Betrug: Stadt Höchstadt zeigt Rathaus-Mitarbeiter an
Autor: Christian Bauriedel
Höchstadt a. d. Aisch, Montag, 26. Januar 2015
Ein Mitarbeiter im Rathaus Höchstadt soll über Jahre auf Kosten der Stadt Produkte im Internet gekauft haben. Der Betrag könnte bis in den sechsstelligen Bereich gehen.
Im Rathaus Höchstadt herrscht Schockzustand. Ein Mitarbeiter der Verwaltung steht im Verdacht, über Jahre hinweg Geld aus der Stadtkasse abgezweigt zu haben.
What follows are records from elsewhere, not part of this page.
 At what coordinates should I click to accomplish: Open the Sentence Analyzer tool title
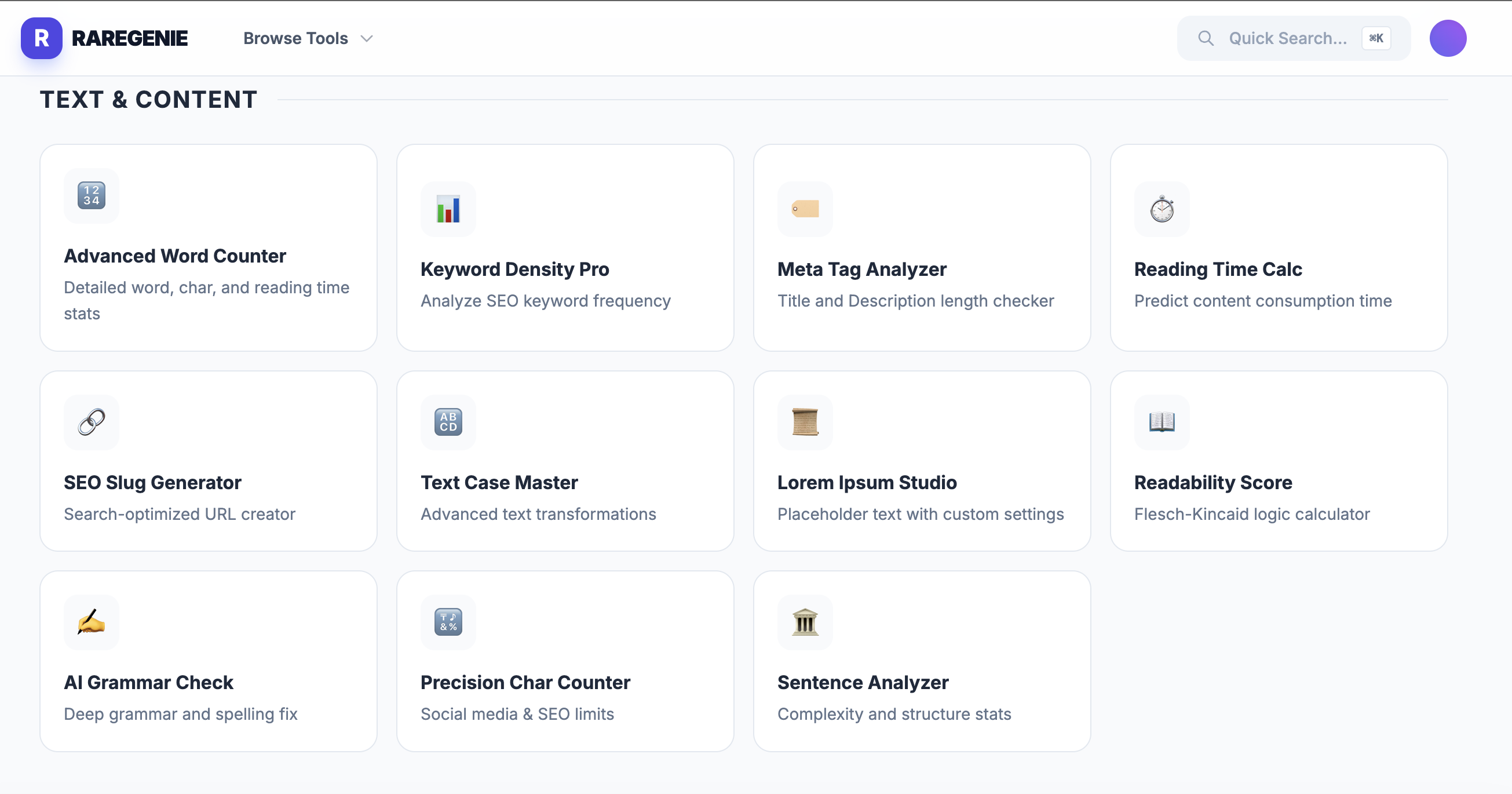coord(862,682)
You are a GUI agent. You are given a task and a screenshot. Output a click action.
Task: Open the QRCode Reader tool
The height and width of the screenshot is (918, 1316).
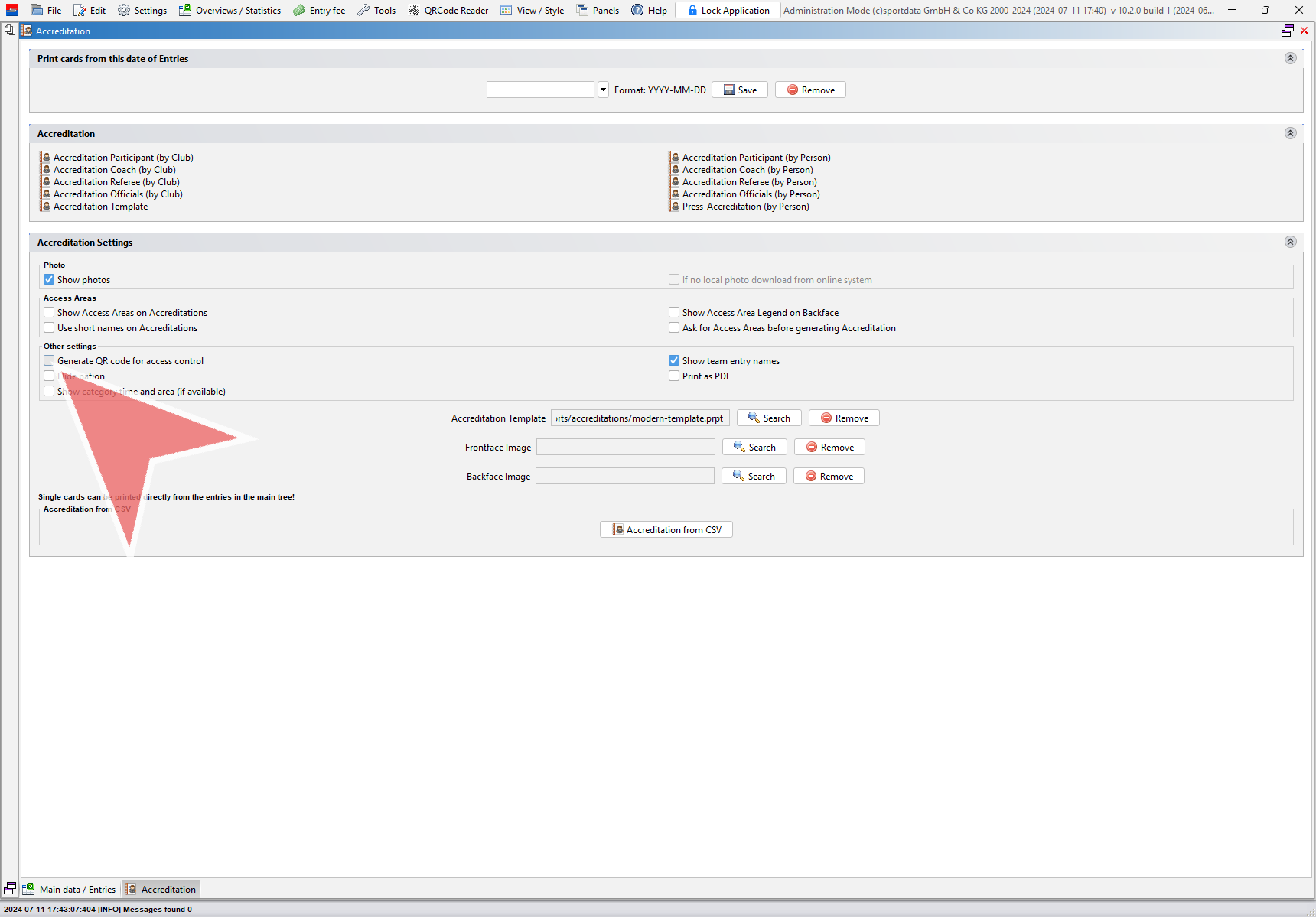[448, 11]
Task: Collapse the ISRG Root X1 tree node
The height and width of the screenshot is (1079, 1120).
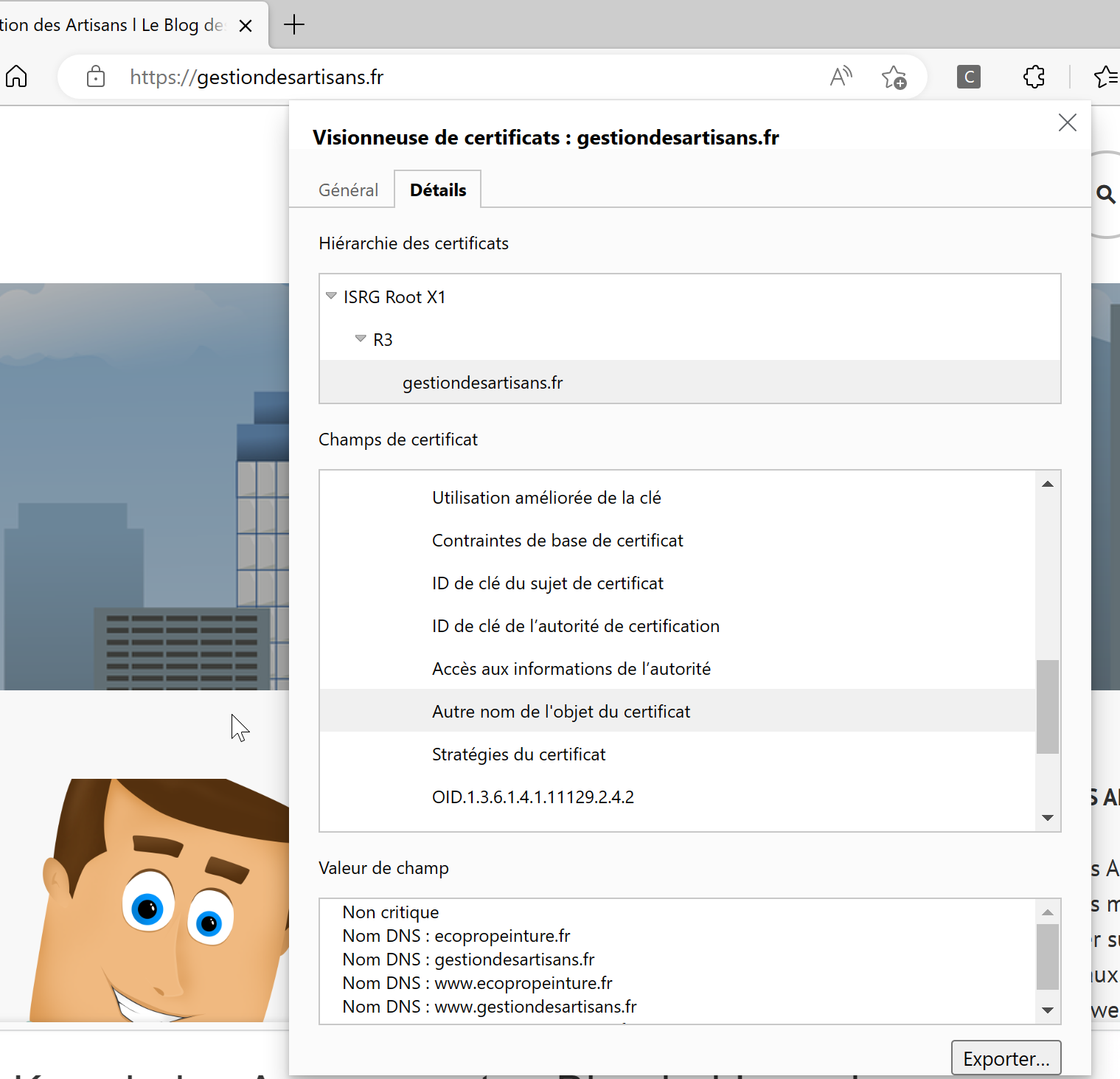Action: pyautogui.click(x=331, y=296)
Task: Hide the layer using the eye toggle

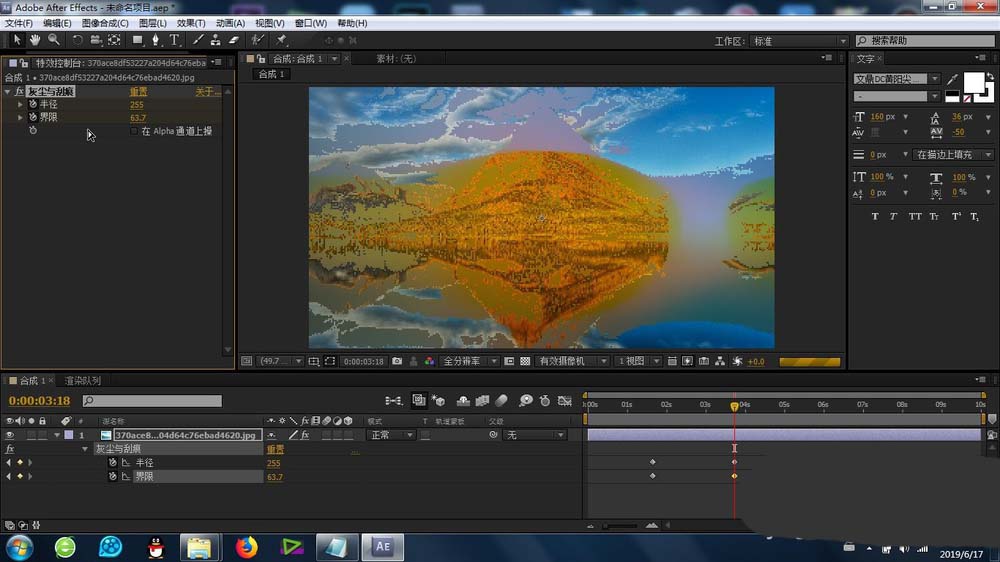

Damit ging Bürgermeister Gerald Brehm (JL) am Montagmittag an die Öffentlichkeit. Um Verdunklungsgefahr auszuschließen, habe er die Ermittlungsarbeit der Kriminalpolizei abwarten wollen.
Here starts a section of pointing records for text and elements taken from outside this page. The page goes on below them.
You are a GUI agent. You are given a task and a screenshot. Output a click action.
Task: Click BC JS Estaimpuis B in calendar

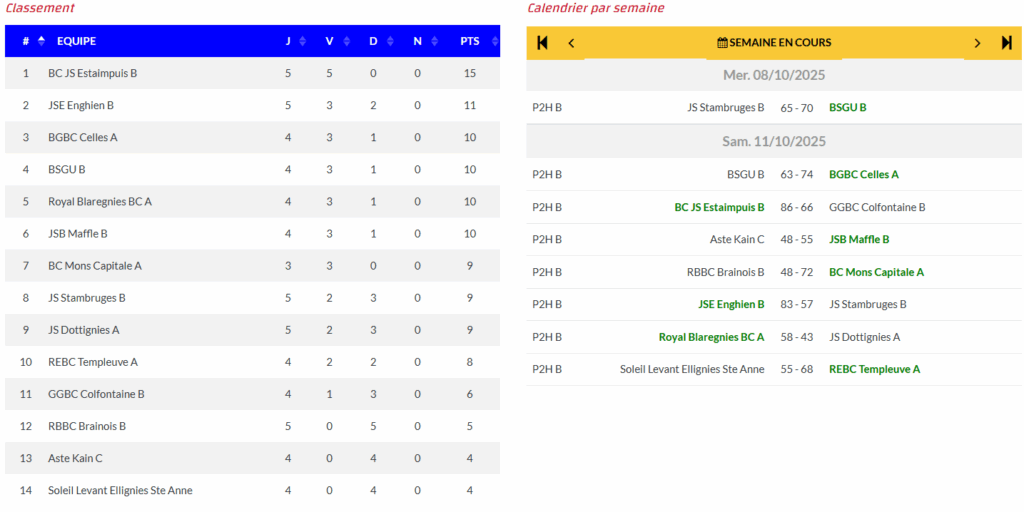(x=719, y=208)
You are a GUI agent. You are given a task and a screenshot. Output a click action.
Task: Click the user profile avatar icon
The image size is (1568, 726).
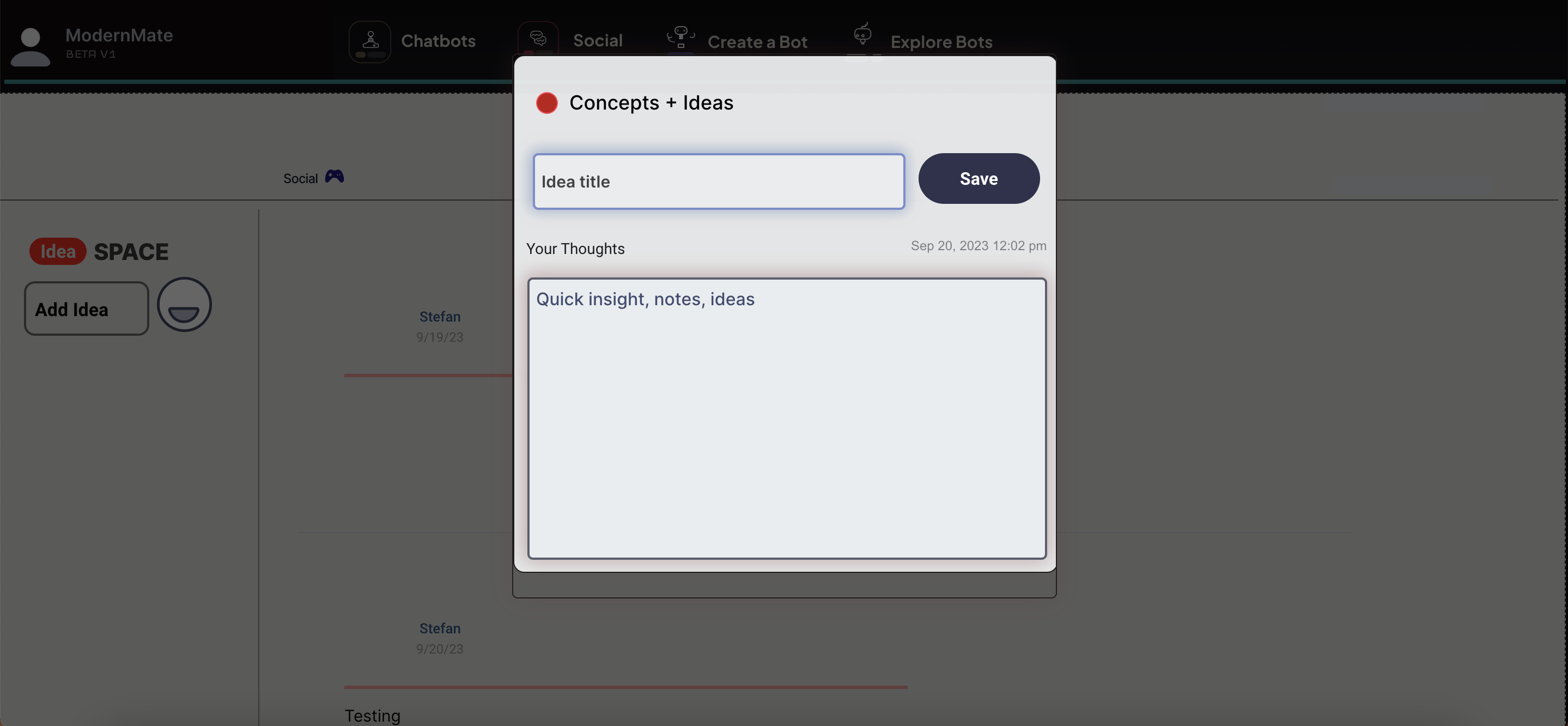tap(30, 46)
Dem Sachbearbeiter im Rathaus, bei dem es sich um einen Angestellten des öffentlichen Diensts handelt, wird vorgeworfen, jahrelang auf Kosten der Stadt im Internet Produkte bestellt und abgerechnet zu haben. Laut Staatsanwaltschaft besteht der Verdacht, dass er die Ware dann weiter verkauft hat. "Wir ermitteln seit Anfang des Jahres wegen des Verdachts auf gewerbsmäßigen Betrug", sagt Oberstaatsanwältin Antje Gabriels-Gorsolke. Letzte Woche hat die Polizei Computer und Akten vom Arbeitsplatz des Mitarbeiters sichergestellt. Am Montagvormittag sind die Privaträume durchsucht worden, um Beweise zu sichern.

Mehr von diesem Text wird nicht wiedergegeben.